We have modified our approach from last academic year to isolation for positive cases and quarantine for those who have had close contact with a positive case:

  • A fully vaccinated asymptomatic person who tests positive for COVID will be placed in isolation, because this individual could still pass the SARS CoV-2 virus to others. The delta variant hits fast, so we will re-test cases at approximately day one or two and again at day three or four. If both tests are negative, the student will be released from isolation. If either test is positive, that person will isolate for 10 days.
  • A person who is not fully vaccinated, symptomatic and who tests positive will be placed in isolation for 10 days.
  • A person who is fully vaccinated, symptomatic and who tests positive will be placed in isolation for 10 days.
  • A fully vaccinated asymptomatic close contact would not need to quarantine. They will be tested in three to five days. That person should report any concerning symptoms and take all safety precautions.  
  • A person who is not fully vaccinated and who is a close contact would need to quarantine for 10 days.

This year the Broad Institute, our testing partner, is reporting cycle thresholds (cT). The cycle threshold is essentially the number of times that the RT-PCR test “looks” for the SARS CoV-2 virus. The maximum cycles that Broad uses is 40. If a cycle threshold is greater than 35, that person is at low risk of infecting others.

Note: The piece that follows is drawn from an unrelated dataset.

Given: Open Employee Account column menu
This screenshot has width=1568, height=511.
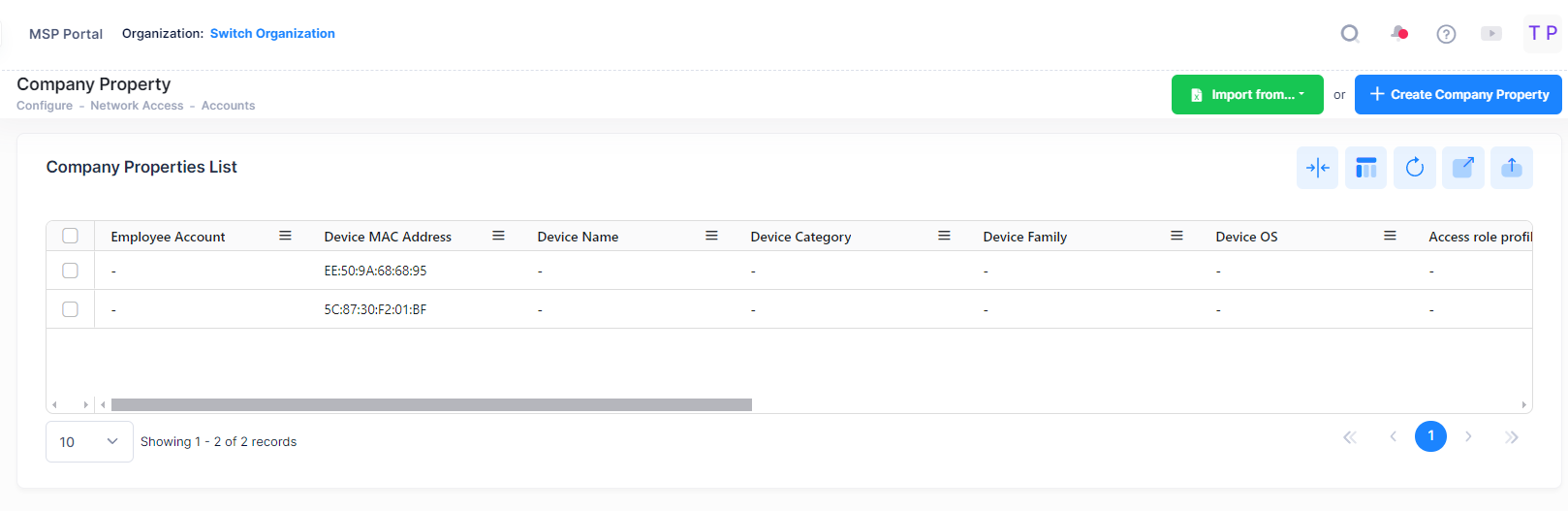Looking at the screenshot, I should click(x=285, y=236).
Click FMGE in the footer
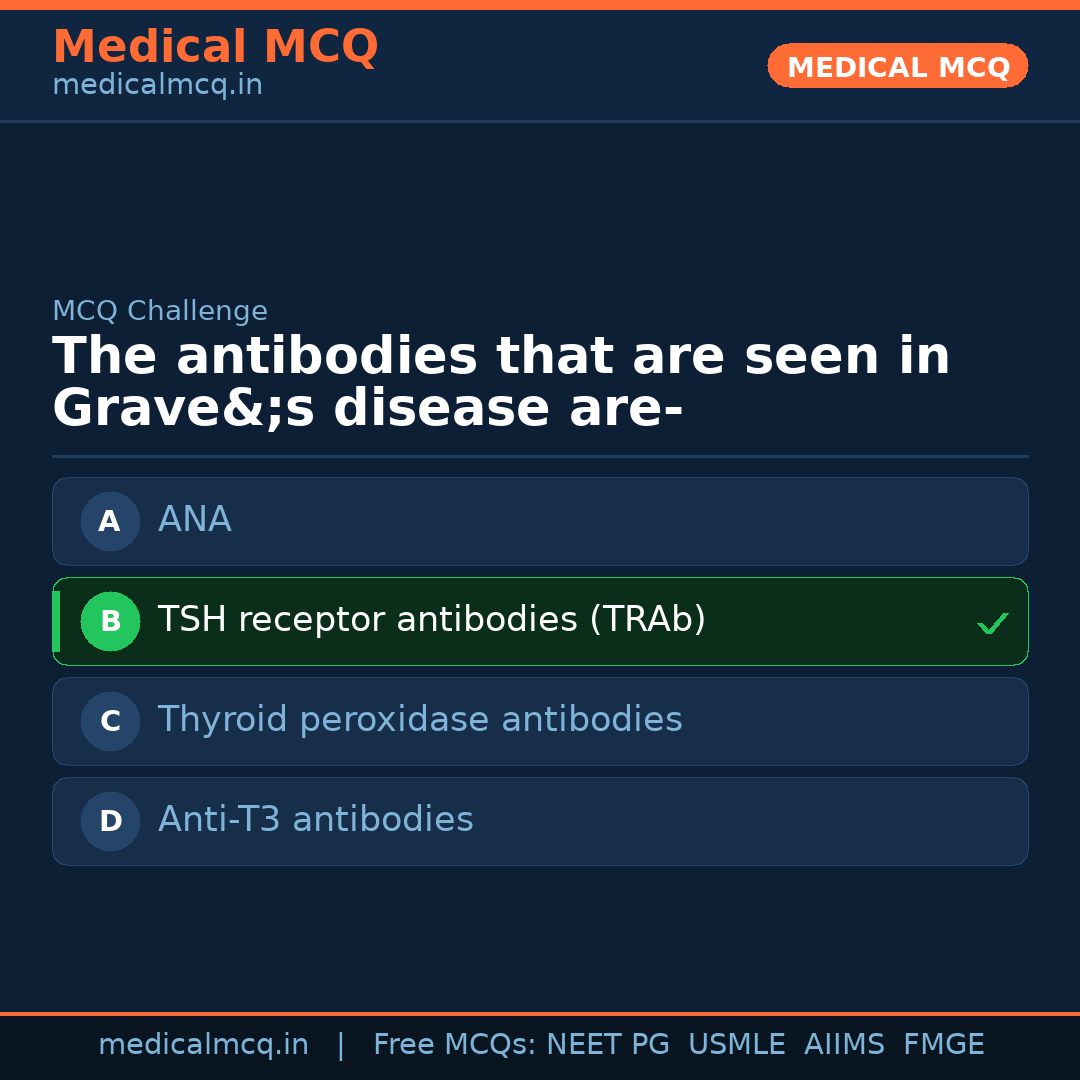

Individuals whose cycle threshold is less than 35 must be especially vigilant with their COVID precautions and retest. One cycle threshold is a solitary point on a graph and does not indicate the direction it is going. The repeat test may show increasing (less risk of infection), decreasing (more risk of infection) or be negative, which would tell us that the initial positive result had very little SARS CoV-2 viral material which is no longer present.  

 The pandemic has proven to be fluid, unpredictable and frustrating.  Recall that if a virus cannot replicate, it cannot mutate. High vaccination rates decrease the opportunity for replication and mutation and are an important step on our journey towards normalcy.

We will be monitoring our situation on campus very closely and will adjust our protocols accordingly.  

I wish you all a very successful (and healthy!) semester!